私が毒麦だった(かも知れない)原因〈完〉

2018年か、2019年か忘れましたが、夏でした。久しぶりに、C神父と会う機会がありました。

数年カナダに戻っていたC神父が、名古屋の友人の娘の結婚式に出席する為に来日していました。名古屋の後、聖ペトロ教会を訪ね、ミサを司式なさったのでした。

C神父は聖ペトロ教会の建設に尽力なさった方でした。礼拝堂はほぼ満員でした。Ⅽ神父が司式するミサは、皆にとって懐かしい光景でした。

私とC神父が出会った1999年、私は25才、C 神父は52才でした。あれから20年、お互い、年をとりました。

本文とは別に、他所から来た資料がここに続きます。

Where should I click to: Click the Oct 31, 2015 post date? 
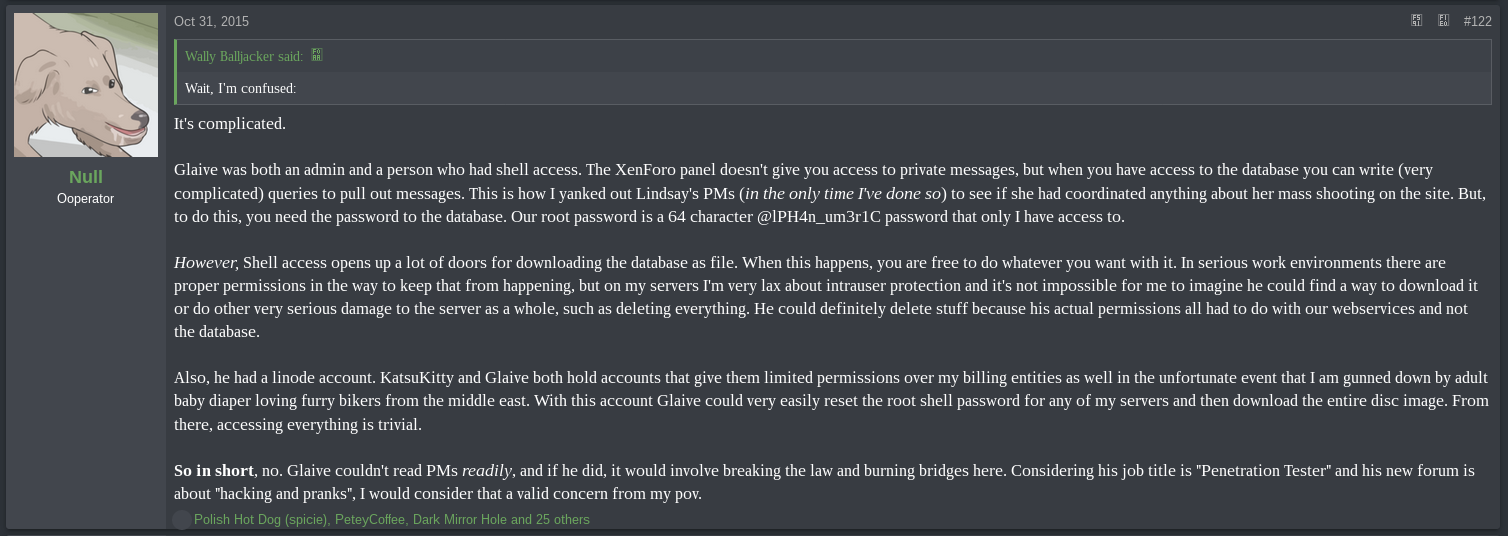tap(211, 21)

教会では、C神父は信徒たちに囲まれてしまい、私がゆっくり話すのが難しいことは分かっていました。

ミサの後、信徒が経営する中華料理店で、C神父を囲んでの昼食会が催されました。参加者は事前に募っていて、20人くらいが集まっていました。私も、食事代4千円とC神父への心付け3千円を払って出席しました。

昔、C神父が私に

ーー 信じていなかったからと言って地獄ではありません。(救われる人と救われない人の違いは)神の御心に沿う生き方をしたかどうかです。 ーーー 

と言ったことを覚えているとは思えませんでしたが、教義についての話が出来ればと考えていました。

教会から中華料理店まで、神父を乗せた車に同乗したのですが、運転手が途切れることのないお喋り(色々な人々の近況報告)をしていた為、私は全く話せませんでした。中華料理屋に到着し、運転手が駐車している間、C神父と私は店の前の道路で待っていました。C神父は、私に「暑いね」と声をかけ、私は「はい」と答えました。後から考えれば、この時がチャンスだったのですが、私は、こんな隙間の時間ではなく、店の中で着席してからゆっくり話そうと思っていました。

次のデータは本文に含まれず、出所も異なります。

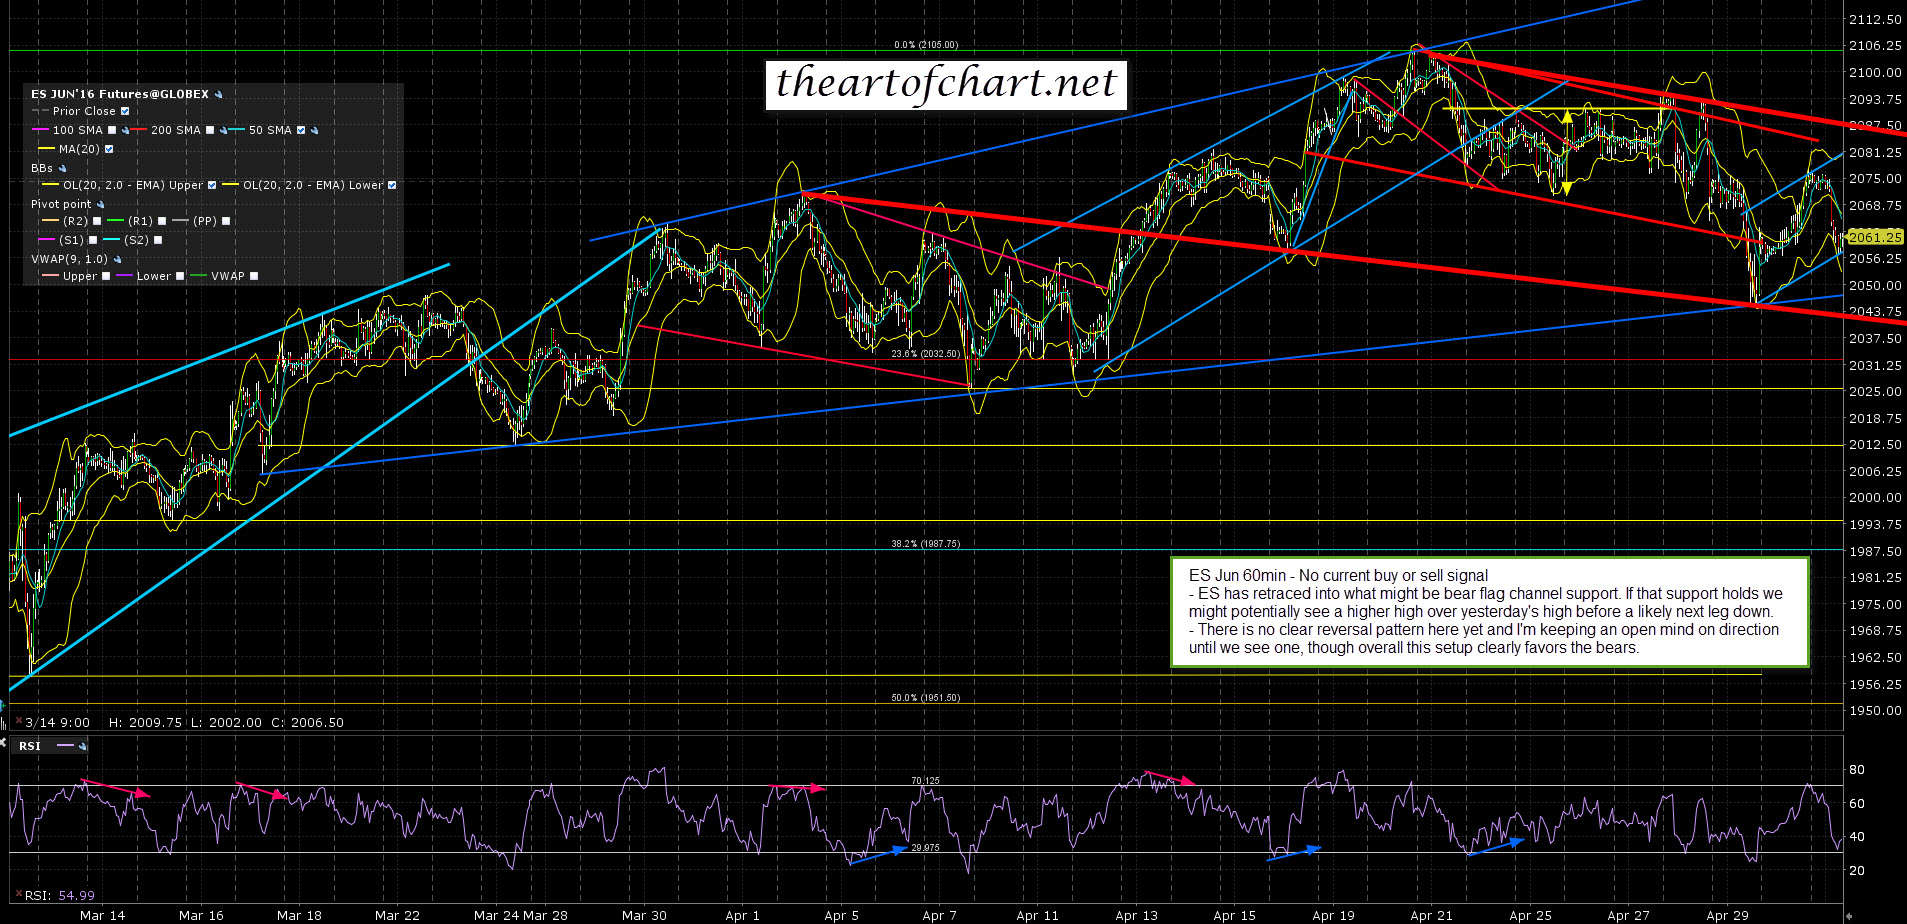Open RSI indicator settings wrench icon

83,746
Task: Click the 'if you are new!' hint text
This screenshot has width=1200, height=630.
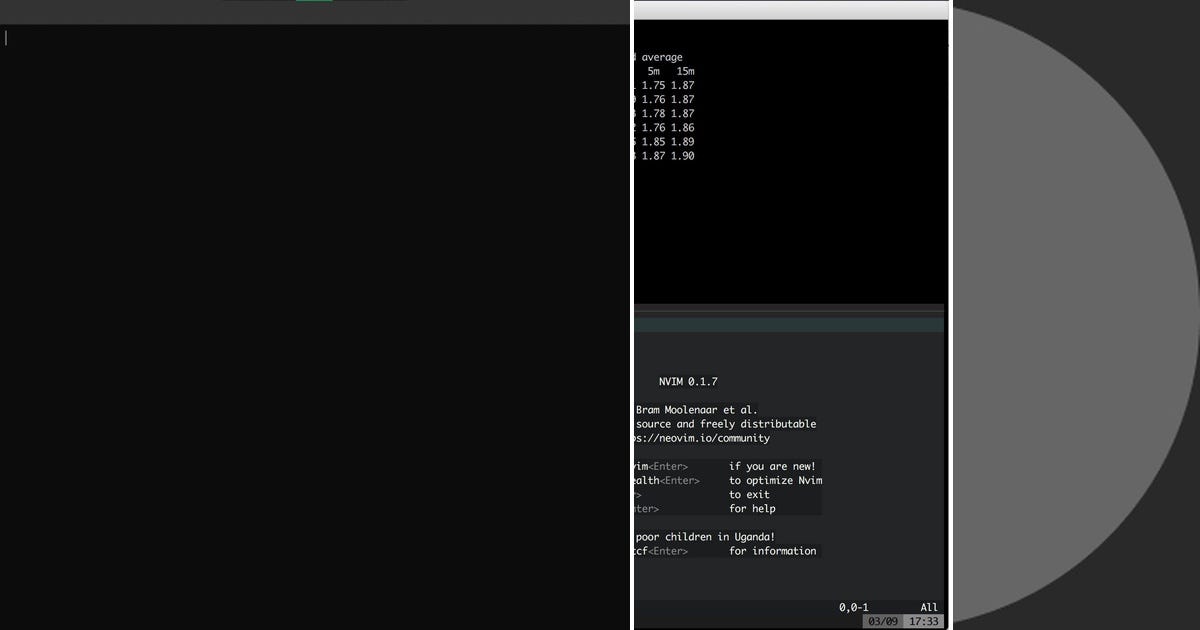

中華料理屋の2階の座敷席で、C神父の斜め向かいに座りました。しかし、C神父は真顔で正面を向いてしまい、目が合いません。そもそも、皆が和気あいあいと他愛ない雑談をしている中で、真剣な話が出来る雰囲気ではありませんでした。どうやって話を切り出そうかと迷っているうちに、食事も終わりに近付いてきました。隣のテーブルの人達から「神父様、こっちにも来て」と呼ばれて、C神父はそちらに移動してしまいました。移動した先のテーブルでは、神父の携帯で、名古屋で撮った写真を見せながら、皆と笑い合っていました。写真の中には、アプリで顔をデフォルメして加工したものもあり、それらを見ながら、大笑いが始まりました。

もう到底、教義の話をする雰囲気ではないと察した私は、諦めて帰りました。